Emmanuel Nakoune, direttore scientifico dell’Istituto Pasteur di Bangui, si chiede infatti: “Le principali malattie che colpiscono i pigmei sono la polmonite causata dal freddo e dall’umidità nella foresta. Sono dunque simili ai problemi respiratori che il covid-19 può causare. Se si diffondesse l’infezione virale tra di loro, certamente sarebbe un grave problema. Così almeno noi ipotizzavamo.”
Inoltre il biologo centrafricano sottolinea un’altra possibile fonte di contaminazione: gli animali selvatici della foresta, in particolare il pipistrello e il pangolino, con cui i pigmei hanno certamente contatti, potenziali serbatoi del virus: “Ci sono bambini dai 4 ai 5 anni che vanno a caccia e svolgono attività per conto degli adulti. Ciò significa che possono essere in contatto con diversi agenti patogeni “.
FairMed è una fondazione svizzera, che opera in Centrafrica. Nel suo statuto definisce così la sua azione : “combattere le malattie legate alla povertà e le loro conseguenze”.
Presente in Centrafrica fin dal lontano 1959, FairMed è ben conosciuta e apprezzata dalle comunità locali. Dal 2010 sta portando avanti un programma di controllo e studio della diffusione di alcune malattie tropicali tra i pigmei.
Quando il covid-19 è arrivato anche in Centrafrica il personale di FairMed ha riorientato i suoi sforzi verso la sensibilizzazione della popolazione pigmea e la prevenzione del contagio.
Séverin Ndépété è il Coordinatore di un progetto finanziato da FairMed per il monitoraggio della diffusione del coronavirus tra i pigmei.
Spiega Séverin Ndépété che non è stato un compito facile: “I Bayaka vivono ammassati in piccoli accampamenti nelle radure delle foreste, e in una capanna di pochi metri quadri possono coabitare fino a 10 persone. Cibo, bevande, tutto viene consumato insieme negli stessi contenitori”.
Inoltre, continua Ndépété, “i Bayaka hanno più fiducia nella medicina tradizionale che non in quella moderna, e in caso di malattia grave, ritardano il più possibile il ricovero in ospedale”.
E il collega Emmanuel Nakoune rincalza: “Adoperano moltissime radici o foglie a scopo terapeutico, che masticano o bollono. E anche quando si trovano in strutture sanitarie, dove ricevono farmaci in compresse, la famiglia non è mai lontana, e integra il trattamento moderno del malato con propri decotti”.
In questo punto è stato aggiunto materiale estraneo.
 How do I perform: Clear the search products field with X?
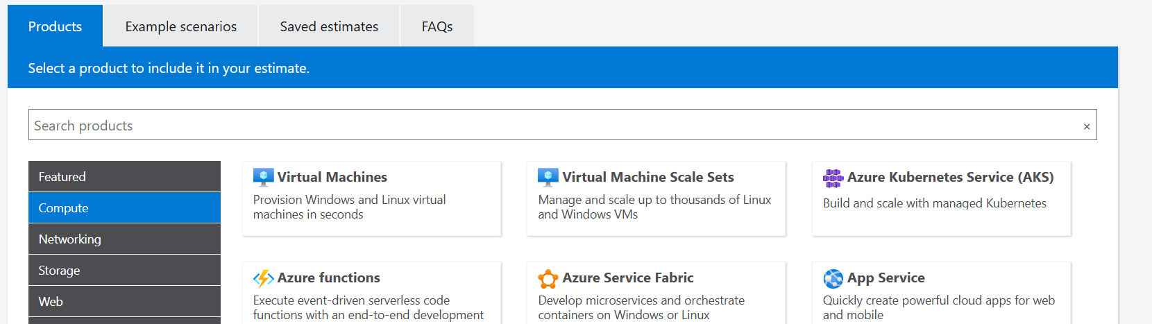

Ma i due operatori sanitari concordano nel rilevare che i pigmei hanno sviluppato nel corso dei secoli una particolare resistenza epidemiologica: “Uno studio degli anni 2000 mostra che dal 13 al 13,5% dei pigmei possedeva nel sangue anticorpi contro Ebola. Altri studi più recenti, ma non pubblicati, vedono queste percentuali salire al 65 o addirittura al 70%”. La Repubblica Centrafricana non ha mai conosciuto un caso dichiarato di Ebola sul suo territorio.
Questa maggior resistenza dei pigmei agli agenti patogeni avrebbe effetti anche sull’immunizzazione verso il coronavirus?
“Sappiamo che esiste un’immunità incrociata tra morbillo e coronavirus”, chiarisce Emmanuel Nakoune. “I casi di morbillo nella popolazione dei pigmei sono molto rari, anche se non sono vaccinati. Ciò suggerisce che hanno sviluppato anticorpi. E se riuscissimo a condurre un sondaggio sulla prevalenza per dimostrarlo, spiegherebbe anche perché finora non si è ancora registrato nessun caso dichiarato di coronavirus tra i Bayaka.”
La questione, affermano i due studiosi, meriterebbe di essere approfondita e studiata con rigore scientifico.